## PROBLEM
Each record is to be given again without alteration.

## RECORDS
▬▬▬▬▬▬▬▬▬▬

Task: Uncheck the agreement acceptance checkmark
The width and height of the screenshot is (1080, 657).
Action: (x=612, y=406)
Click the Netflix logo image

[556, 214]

▬▬▬▬▬▬▬▬▬▬

## REPLY TO THE EXERCISE
Task: Uncheck the agreement acceptance checkmark
The width and height of the screenshot is (1080, 657).
Action: (x=612, y=406)
Click the Netflix logo image

[556, 214]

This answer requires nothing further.